(DEPRECATED) Apache Flink User Mailing List archive.

Re: One TaskManager per node or multiple TaskManager per node

Posted by Ethan Li on
URL: http://deprecated-apache-flink-user-mailing-list-archive.369.s1.nabble.com/One-TaskManager-per-node-or-multiple-TaskManager-per-node-tp25509p25558.html

It makes sense. Thank you very much, Jamie!

On Jan 15, 2019, at 12:48 PM, Jamie Grier <[hidden email]> wrote:

Ethan, it depends on what you mean by easy ;) It just depends a lot on what infra tools you already have in place. On bare metal it's probably safe to say there is no "easy" way. You need a lot of automation to make it easy.

Bastien, IMO, #1 applies to batch jobs as well.

On Tue, Jan 15, 2019 at 6:27 AM bastien dine <[hidden email]> wrote:
Hello Jamie,

Does #1 apply to batch jobs too ?

Regards,

------------------

Bastien DINE
Data Architect / Software Engineer / Sysadmin
bastiendine.io

Le lun. 14 janv. 2019 à 20:39, Jamie Grier <[hidden email]> a écrit :
There are a lot of different ways to deploy Flink. It would be easier to answer your question with a little more context about your use case but in general I would advocate the following:

1) Don't run a "permanent" Flink cluster and then submit jobs to it. Instead what you should do is run an "ephemeral" cluster per job if possible. This keeps jobs completely isolated from each other which helps a lot with understanding performance, debugging, looking at logs, etc.
2) Given that you can do #1 and you are running on bare metal (as opposed to in containers) then run one TM per physical machine.

There are many ways to accomplish the above depending on your deployment infrastructure (YARN, K8S, bare metal, VMs, etc) so it's hard to give detailed input but general you'll have the best luck if you don't run multiple jobs in the same TM/JVM.
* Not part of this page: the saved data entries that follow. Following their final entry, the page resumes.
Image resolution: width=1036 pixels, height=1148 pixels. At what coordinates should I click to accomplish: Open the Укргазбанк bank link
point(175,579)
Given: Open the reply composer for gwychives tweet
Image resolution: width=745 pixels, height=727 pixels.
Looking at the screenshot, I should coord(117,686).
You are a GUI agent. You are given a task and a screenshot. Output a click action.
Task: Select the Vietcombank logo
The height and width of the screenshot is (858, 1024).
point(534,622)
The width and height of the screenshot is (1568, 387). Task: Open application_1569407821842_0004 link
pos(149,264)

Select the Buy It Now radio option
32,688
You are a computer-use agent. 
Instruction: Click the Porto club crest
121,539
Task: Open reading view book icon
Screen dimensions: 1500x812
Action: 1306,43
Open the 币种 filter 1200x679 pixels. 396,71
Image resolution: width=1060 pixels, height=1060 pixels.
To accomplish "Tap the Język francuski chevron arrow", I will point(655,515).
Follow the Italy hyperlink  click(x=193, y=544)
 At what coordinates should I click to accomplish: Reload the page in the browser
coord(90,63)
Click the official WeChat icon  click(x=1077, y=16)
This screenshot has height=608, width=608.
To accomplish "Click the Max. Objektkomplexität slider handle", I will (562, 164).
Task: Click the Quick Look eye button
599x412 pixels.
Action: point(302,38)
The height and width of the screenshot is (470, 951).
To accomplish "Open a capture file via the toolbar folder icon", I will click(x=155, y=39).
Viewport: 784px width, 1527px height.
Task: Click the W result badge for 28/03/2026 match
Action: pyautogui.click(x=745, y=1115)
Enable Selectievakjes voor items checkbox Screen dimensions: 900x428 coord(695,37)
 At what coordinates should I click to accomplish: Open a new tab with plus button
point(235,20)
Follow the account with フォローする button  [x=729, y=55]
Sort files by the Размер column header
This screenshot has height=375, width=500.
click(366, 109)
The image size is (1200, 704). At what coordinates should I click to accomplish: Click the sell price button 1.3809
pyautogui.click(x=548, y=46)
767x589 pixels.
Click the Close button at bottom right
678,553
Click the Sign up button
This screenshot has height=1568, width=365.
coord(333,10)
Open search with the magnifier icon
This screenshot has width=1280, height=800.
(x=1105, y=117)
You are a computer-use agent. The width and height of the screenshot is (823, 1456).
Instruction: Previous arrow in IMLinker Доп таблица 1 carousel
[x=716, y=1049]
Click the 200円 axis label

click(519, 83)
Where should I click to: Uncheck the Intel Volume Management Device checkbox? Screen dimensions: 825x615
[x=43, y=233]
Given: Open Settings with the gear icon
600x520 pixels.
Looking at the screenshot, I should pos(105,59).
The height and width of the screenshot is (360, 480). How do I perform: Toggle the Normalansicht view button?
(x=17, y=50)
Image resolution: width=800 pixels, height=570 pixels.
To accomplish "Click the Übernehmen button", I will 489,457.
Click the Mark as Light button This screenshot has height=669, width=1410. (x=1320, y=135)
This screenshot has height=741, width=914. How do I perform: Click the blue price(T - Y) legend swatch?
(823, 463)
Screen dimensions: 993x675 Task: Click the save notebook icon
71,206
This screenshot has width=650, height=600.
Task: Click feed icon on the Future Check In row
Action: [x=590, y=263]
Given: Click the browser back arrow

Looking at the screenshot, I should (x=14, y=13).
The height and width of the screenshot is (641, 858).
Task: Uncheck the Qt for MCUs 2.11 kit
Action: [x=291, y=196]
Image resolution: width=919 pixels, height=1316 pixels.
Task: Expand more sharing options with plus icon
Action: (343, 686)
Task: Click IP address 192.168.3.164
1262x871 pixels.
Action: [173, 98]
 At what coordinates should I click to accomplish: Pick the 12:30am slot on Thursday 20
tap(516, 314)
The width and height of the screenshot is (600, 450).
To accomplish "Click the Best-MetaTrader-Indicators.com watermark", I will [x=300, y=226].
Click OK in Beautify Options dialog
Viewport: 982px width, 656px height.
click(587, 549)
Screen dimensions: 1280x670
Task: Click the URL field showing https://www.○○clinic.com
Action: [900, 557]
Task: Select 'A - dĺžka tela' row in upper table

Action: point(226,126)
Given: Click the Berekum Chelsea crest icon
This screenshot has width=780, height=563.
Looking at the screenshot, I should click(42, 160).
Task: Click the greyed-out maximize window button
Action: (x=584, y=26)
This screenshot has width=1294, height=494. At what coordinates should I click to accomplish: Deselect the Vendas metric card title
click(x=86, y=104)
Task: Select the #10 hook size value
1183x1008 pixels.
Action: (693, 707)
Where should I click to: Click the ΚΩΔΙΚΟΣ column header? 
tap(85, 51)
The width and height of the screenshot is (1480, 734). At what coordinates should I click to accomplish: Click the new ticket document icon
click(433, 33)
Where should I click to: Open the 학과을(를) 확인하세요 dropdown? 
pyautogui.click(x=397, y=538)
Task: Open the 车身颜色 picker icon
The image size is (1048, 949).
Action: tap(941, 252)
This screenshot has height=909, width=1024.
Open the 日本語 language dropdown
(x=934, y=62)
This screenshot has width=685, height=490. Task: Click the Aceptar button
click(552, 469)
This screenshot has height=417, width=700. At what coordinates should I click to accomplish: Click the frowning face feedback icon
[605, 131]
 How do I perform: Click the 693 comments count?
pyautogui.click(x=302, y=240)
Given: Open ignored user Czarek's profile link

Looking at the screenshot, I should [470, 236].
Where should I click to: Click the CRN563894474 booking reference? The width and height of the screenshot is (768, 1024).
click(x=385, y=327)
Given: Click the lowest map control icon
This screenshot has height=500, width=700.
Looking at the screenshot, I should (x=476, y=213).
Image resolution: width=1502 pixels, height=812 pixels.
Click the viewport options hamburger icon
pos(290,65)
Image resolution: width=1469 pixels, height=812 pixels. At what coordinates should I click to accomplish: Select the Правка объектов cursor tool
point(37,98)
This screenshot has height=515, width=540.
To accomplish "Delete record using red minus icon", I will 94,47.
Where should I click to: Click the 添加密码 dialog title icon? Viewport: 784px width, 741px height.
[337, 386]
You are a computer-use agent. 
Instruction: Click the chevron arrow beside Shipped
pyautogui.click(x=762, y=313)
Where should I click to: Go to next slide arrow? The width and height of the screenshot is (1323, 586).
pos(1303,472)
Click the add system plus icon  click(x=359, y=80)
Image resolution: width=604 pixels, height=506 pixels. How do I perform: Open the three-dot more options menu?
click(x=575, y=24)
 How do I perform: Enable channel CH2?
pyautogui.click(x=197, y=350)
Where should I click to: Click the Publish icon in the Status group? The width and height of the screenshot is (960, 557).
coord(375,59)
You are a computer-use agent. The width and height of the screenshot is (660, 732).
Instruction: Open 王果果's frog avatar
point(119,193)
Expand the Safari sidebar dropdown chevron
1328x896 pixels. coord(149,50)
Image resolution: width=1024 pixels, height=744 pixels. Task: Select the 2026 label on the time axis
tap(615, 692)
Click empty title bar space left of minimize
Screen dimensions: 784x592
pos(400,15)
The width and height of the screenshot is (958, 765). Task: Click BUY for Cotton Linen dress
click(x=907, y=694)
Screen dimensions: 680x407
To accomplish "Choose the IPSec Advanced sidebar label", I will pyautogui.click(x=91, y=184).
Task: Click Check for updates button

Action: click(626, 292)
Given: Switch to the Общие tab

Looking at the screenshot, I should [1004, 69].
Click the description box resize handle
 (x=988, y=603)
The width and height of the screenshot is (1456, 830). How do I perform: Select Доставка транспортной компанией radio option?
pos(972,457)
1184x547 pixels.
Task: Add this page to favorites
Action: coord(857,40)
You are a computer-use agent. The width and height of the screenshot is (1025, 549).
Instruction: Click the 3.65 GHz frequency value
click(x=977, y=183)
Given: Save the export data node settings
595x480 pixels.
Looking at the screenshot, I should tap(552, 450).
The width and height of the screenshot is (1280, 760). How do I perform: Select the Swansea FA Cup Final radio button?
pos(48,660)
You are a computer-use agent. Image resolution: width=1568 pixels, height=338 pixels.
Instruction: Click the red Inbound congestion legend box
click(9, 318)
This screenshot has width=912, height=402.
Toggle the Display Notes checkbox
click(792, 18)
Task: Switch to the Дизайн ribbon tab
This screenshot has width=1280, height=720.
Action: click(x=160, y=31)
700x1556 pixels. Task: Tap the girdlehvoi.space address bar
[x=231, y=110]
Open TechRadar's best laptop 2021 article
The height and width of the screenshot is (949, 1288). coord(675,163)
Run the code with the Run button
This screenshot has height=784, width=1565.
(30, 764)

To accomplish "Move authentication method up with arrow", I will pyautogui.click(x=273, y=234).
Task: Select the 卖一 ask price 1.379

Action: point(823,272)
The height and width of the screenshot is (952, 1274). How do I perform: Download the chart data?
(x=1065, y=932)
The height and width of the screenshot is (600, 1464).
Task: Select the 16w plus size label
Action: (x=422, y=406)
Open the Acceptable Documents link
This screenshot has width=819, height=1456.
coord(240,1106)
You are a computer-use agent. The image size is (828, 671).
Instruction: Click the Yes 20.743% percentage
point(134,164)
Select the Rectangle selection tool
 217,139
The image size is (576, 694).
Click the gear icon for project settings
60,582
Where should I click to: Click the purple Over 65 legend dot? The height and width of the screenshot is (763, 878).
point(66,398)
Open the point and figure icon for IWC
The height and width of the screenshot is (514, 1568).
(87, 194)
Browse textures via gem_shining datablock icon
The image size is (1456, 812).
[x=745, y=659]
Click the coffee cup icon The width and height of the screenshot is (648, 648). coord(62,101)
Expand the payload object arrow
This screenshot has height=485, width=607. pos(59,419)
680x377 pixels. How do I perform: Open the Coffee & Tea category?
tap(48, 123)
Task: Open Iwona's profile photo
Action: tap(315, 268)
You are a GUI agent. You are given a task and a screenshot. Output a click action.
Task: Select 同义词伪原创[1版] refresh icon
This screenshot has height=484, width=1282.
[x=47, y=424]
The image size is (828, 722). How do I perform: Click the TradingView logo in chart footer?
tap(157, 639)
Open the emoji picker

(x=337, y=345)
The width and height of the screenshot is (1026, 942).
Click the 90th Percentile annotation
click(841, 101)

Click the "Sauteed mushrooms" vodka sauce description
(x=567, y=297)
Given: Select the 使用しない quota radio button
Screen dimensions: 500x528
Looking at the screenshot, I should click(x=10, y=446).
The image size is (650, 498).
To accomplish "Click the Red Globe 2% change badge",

In terms of the TM memory usage you can set that up by configuring it in the flink-conf.yaml file. The config key you are looking or is taskmanager.heap.size: https://ci.apache.org/projects/flink/flink-docs-release-1.7/ops/config.html#taskmanager-heap-size

On Mon, Jan 14, 2019 at 8:05 AM Ethan Li <[hidden email]> wrote:
Hello,

I am setting up a standalone flink cluster and I am wondering what’s the best way to distribute TaskManagers. Do we usually launch one TaskManager (with many slots) per node or multiple TaskManagers per node (with smaller number of slots per tm) ? Also with one TaskManager per node, I am seeing that TM launches with only 30GB JVM heap by default while the node has 180 GB. Why is it not launching with more memory since there is a lot available?

Thank you very much!

- Ethan